As they interact with each other, living organisms such as plants and animals lose DNA in the surrounding environment. In recent years, this environmental DNA (known as eDNA) has become an important tool. It helped scientists, for example, to identify species found in different environments.
However, although a number of environmental samples, including soil and air, have been proposed as sources of eDNA until now, most studies have focused on collecting eDNA from water.
Environmental DNA collected from the air
In this proof-of-concept study, published in the magazine peerj, the researchers investigated whether eDNA could be collected from air samples and used to identify animal species. They first took air samples from a room that had housed naked mole rats, and then used existing techniques to verify the DNA sequences within the sampled air.
Note how Heterocephalus Glaber, is a kind of social rodent living in underground colonies.

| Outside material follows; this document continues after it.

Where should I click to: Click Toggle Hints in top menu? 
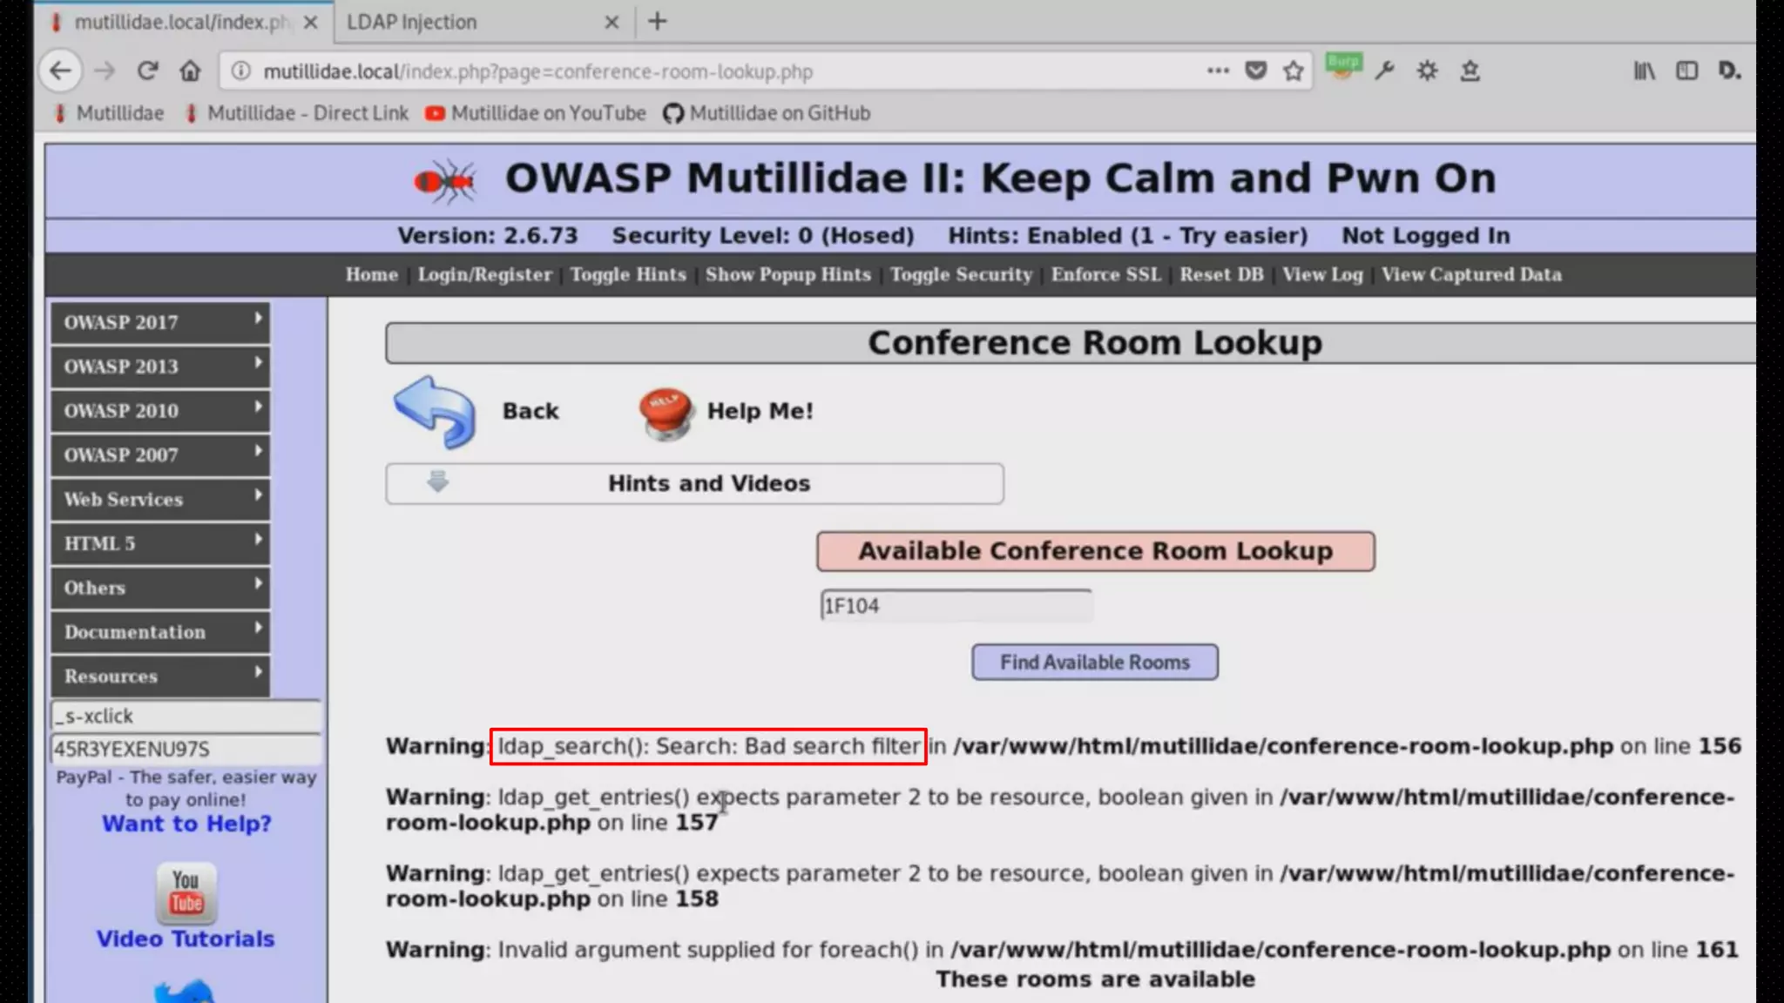tap(628, 274)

Using this approach, the research team showed that air sampling could successfully detect mole rat DNA within the room. Scientists also found human DNA in air samples, suggesting a potential use of this sampling technique for forensic applications.
Impact of research
The doctor Elizabeth Clare, senior lecturer at Queen Mary University of London and first author of the study, said: “The use of eDNA has become a topic of growing interest within the scientific community, particularly for ecologists or environmentalists seeking of efficient and non-invasive solutions. ways to monitor biological environments. Here we provide the first published evidence to prove that eDNA animal it can be collected from the air, opening up further opportunities to investigate animal communities in hard-to-reach environments such as caves and burrows. ”

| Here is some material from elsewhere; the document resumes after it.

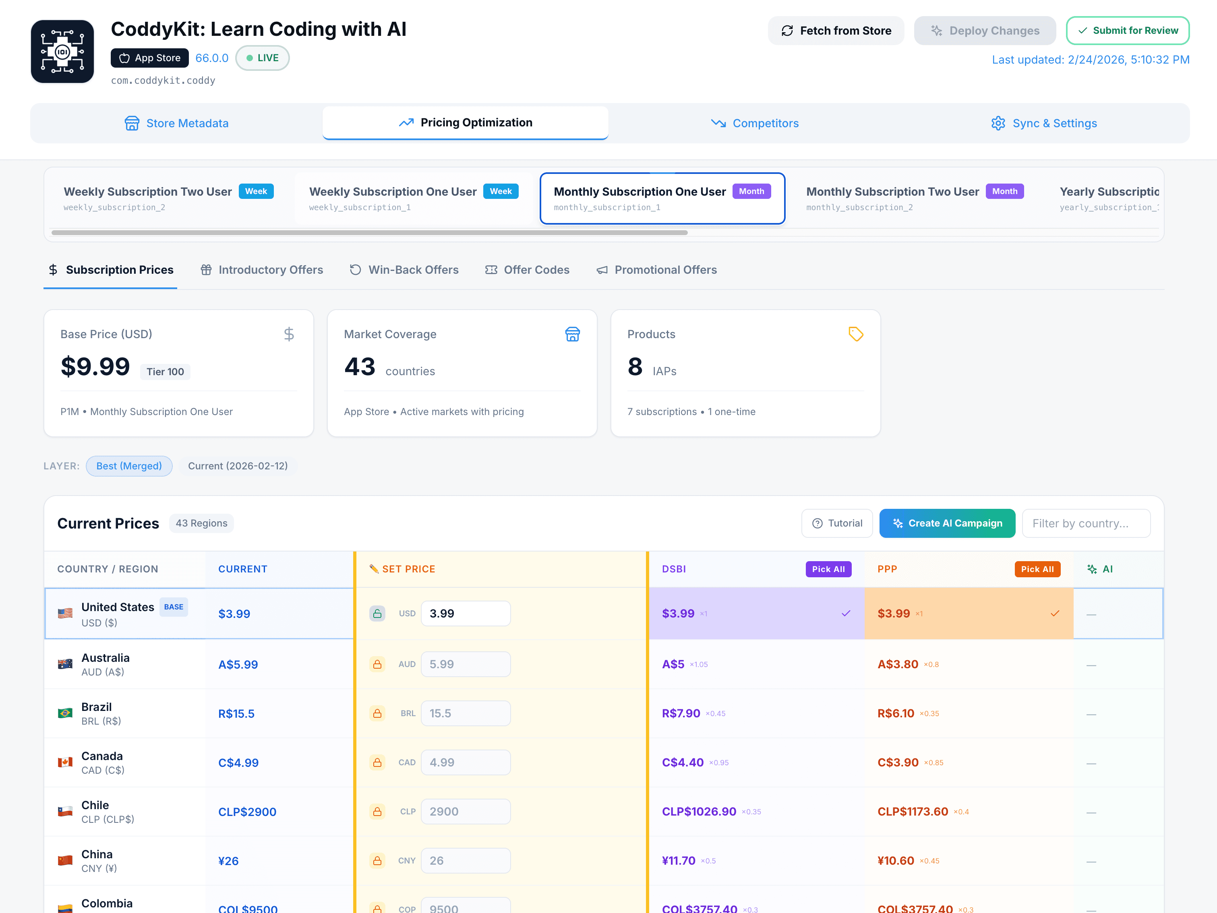Click the Submit for Review button
Image resolution: width=1217 pixels, height=913 pixels.
1128,31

The research team is now working with industry and third sector partners to give life to some of the potential applications of this technology.
What started out as an attempt to see if this approach could be used for ecological assessments has now become much more. Environmental DNA has potential applications in forensics, anthropology, and even medicineElizabeth Clare, senior lecturer at Queen Mary University of London
The possible applications of environmental DNA
In addition to the forensic and environmental ones, there are very interesting applications for the near future. For example, environmental DNA analysis could help us better understand the transmission of airborne diseases such as COVID-19. At the moment the guidelines for social distancing are based on physics and estimates of how far the viral particles can move, but with this technique we could actually sample the air and collect real-world evidence to support those guidelines.